PGA TOUR winners in 2022 outlasted their own missteps
“I’m going to remember this week mostly for that,” McIlroy said. “Your mind can go one of two ways when you start like that, and automatically I thought about Tom Kim at Greensboro and the fact that he won after starting with a quad. I could have easily thought the other way and thought, I’ve got no chance now; what am I doing here?”
(Speaking of strong finishes, McIlroy ended the year as golf’s undisputed No. 1. He regained the top spot in the Official World Golf Ranking with his victory in THE CJ CUP in South Carolina and then added the DP World Tour’s season-long points title to his FedExCup.)
If Kim inspired McIlroy, then perhaps McIlroy inspired Fred Couples.

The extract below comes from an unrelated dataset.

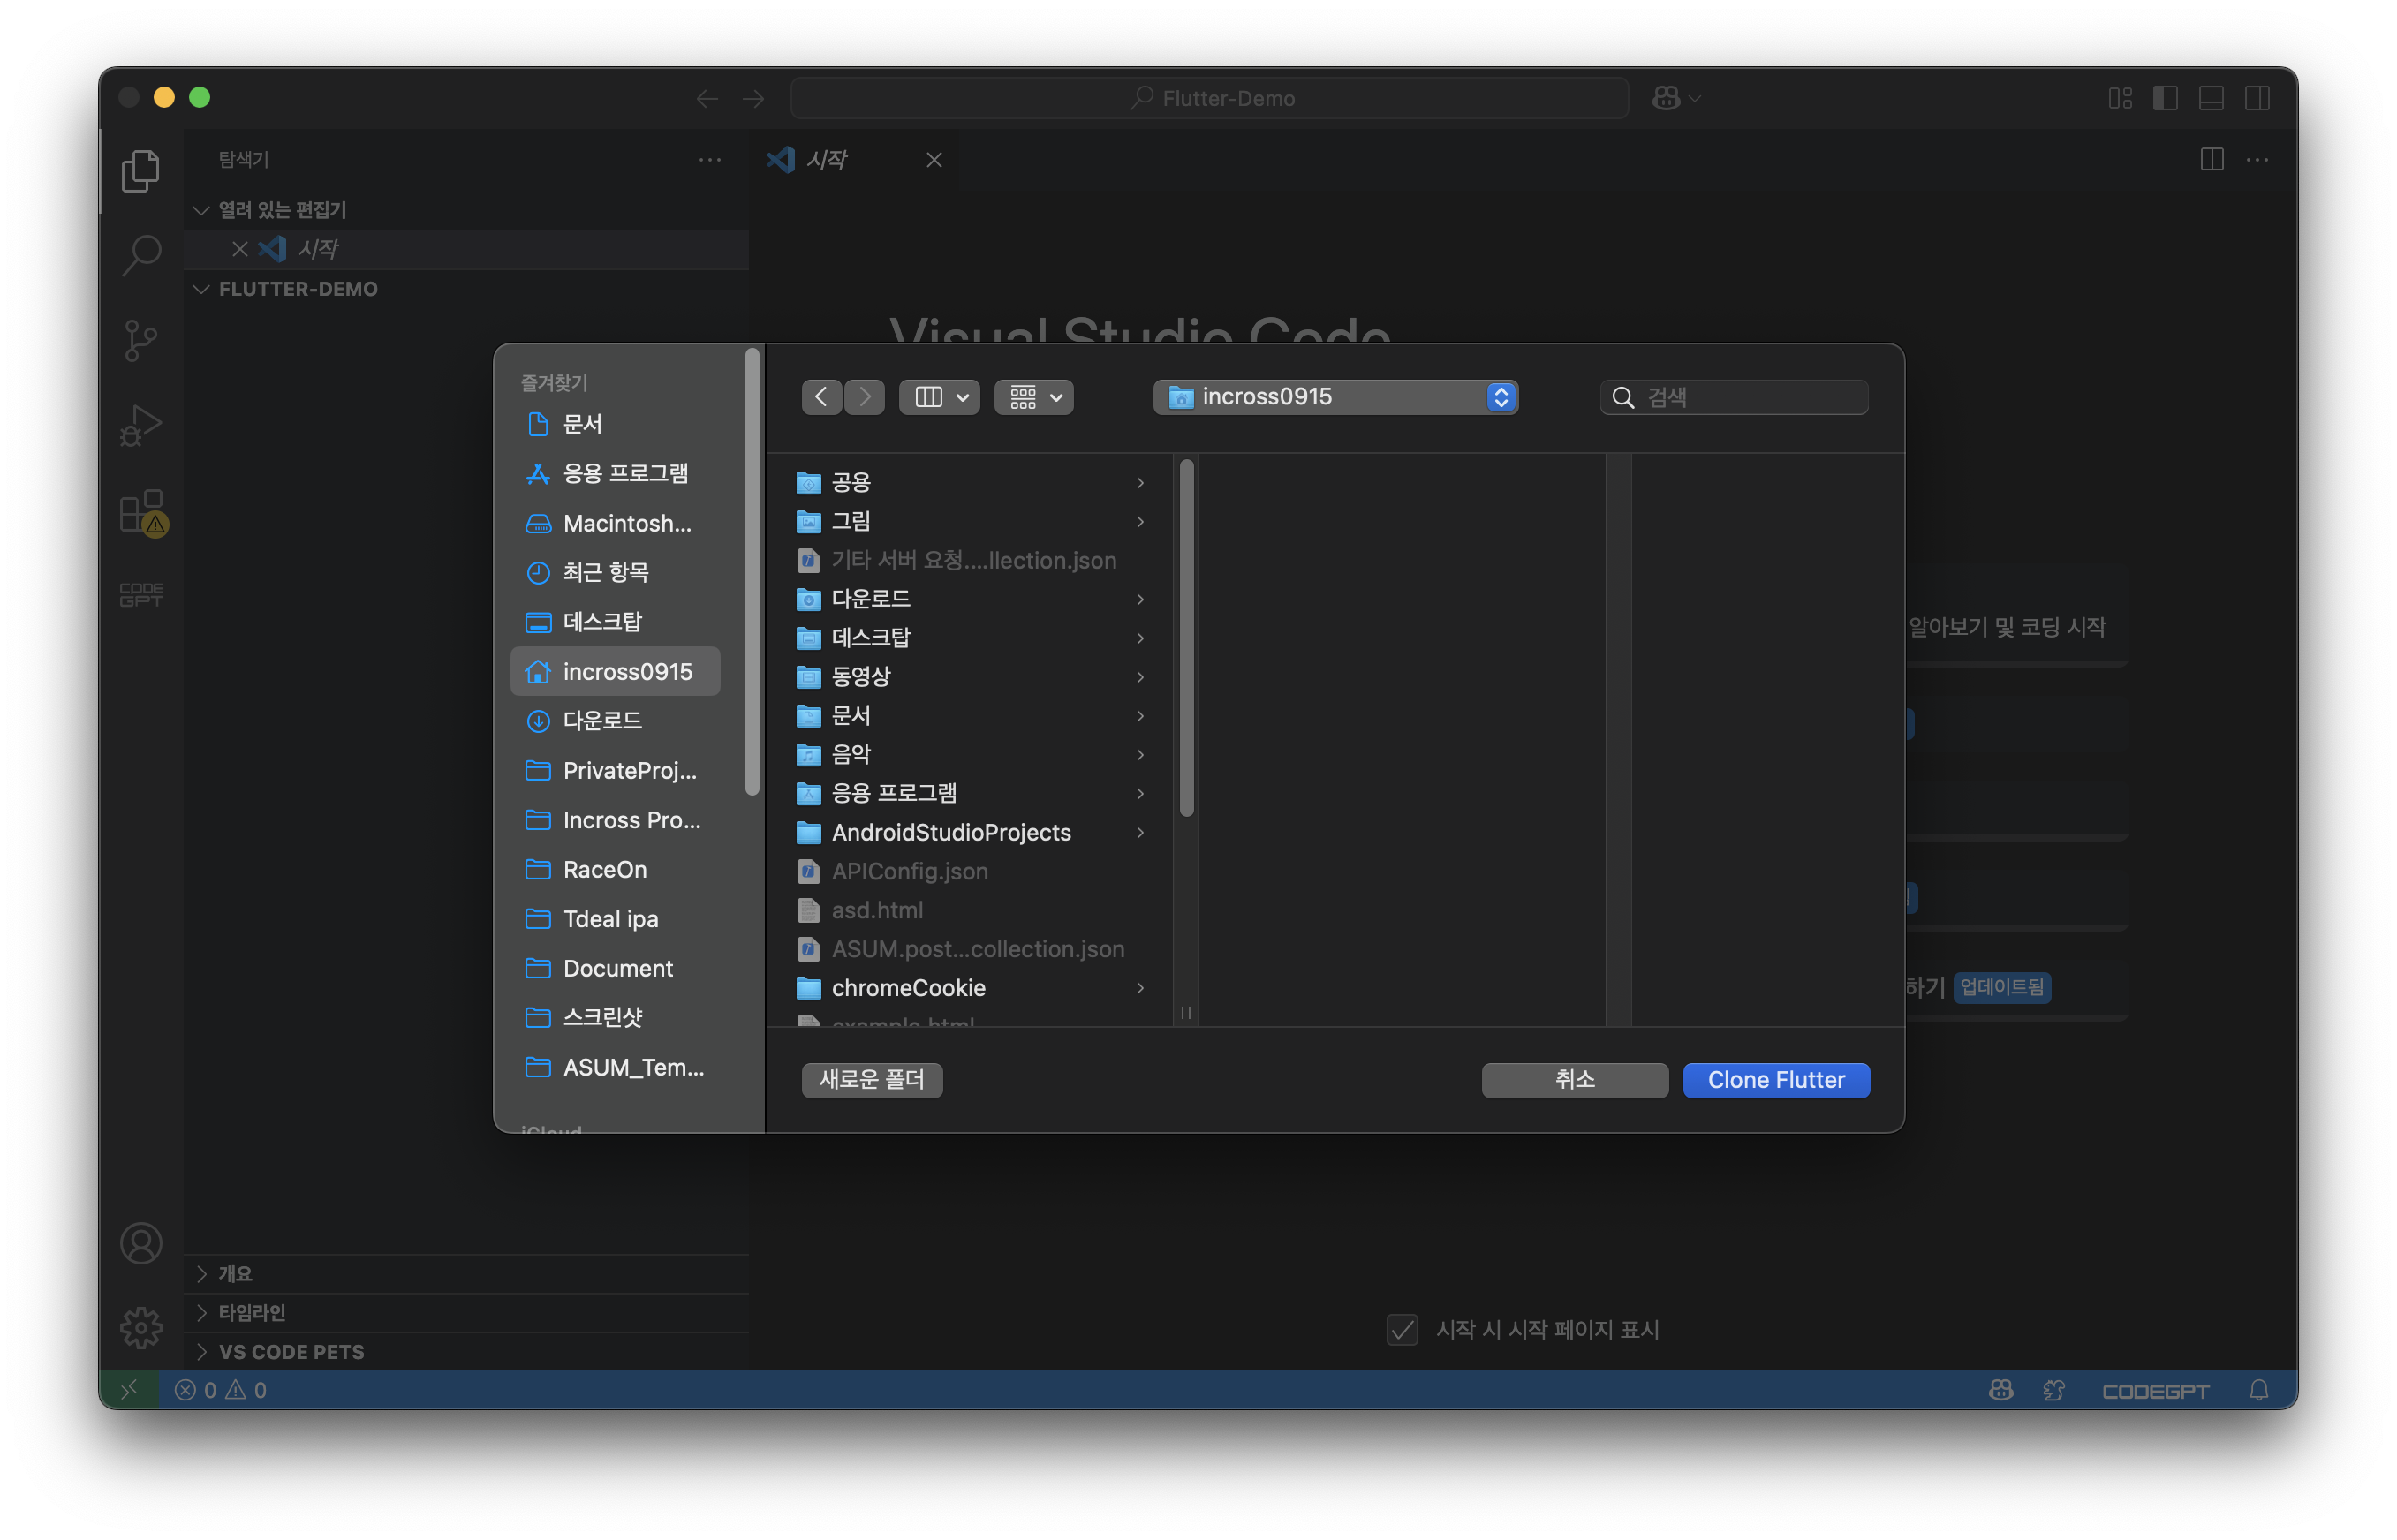Click notifications bell in status bar
The height and width of the screenshot is (1540, 2397).
[2258, 1390]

In the fall, proving that the never-say-die trend was viable on PGA TOUR Champions, too, Couples, 63, double-bogeyed his very first hole of the SAS Championship. Two days later, he birdied 12 of his last 14 holes, including the last seven, to card a final-round 60 and win for the first time in five years. He also beat his age by three.
“The guy’s just a freak,” said his fill-in caddie, Griffin Flesch.
It was Zalatoris, though, who built the coolest monument to patience, resilience, and hard work. He had lost playoffs at the Farmers and PGA. He had faced a 15-footer at the last to force a playoff at the U.S. Open but missed. He parted with his longtime caddie, also a good friend, and hired Joel Stock, Ben Crane’s old sidekick. Zalatoris’ year was so full of heartache it was starting to sound like a country and western song.
Everything came together for him, though, at the FedEx St. Jude Championship in August. After burying exactly the type of do-or-die putt he’d previously missed – twice, as fate would have it, once in regulation and once in the playoff, both at the 18th hole – Zalatoris outlasted Sepp Straka with a bogey on the third extra hole in Memphis. The tears flowed.
“It’s kind of hard to say ‘about time’ when it’s your second year on TOUR,” Zalatoris said, “but about time.”
And that was just it, not just for him but also the others who outworked and outlasted their own missteps – the awful starts, tough finishes, long waits, or some combination of the three. “Time is on my side,” the Rolling Stones sang. Zalatoris and company lived that lyric in 2022.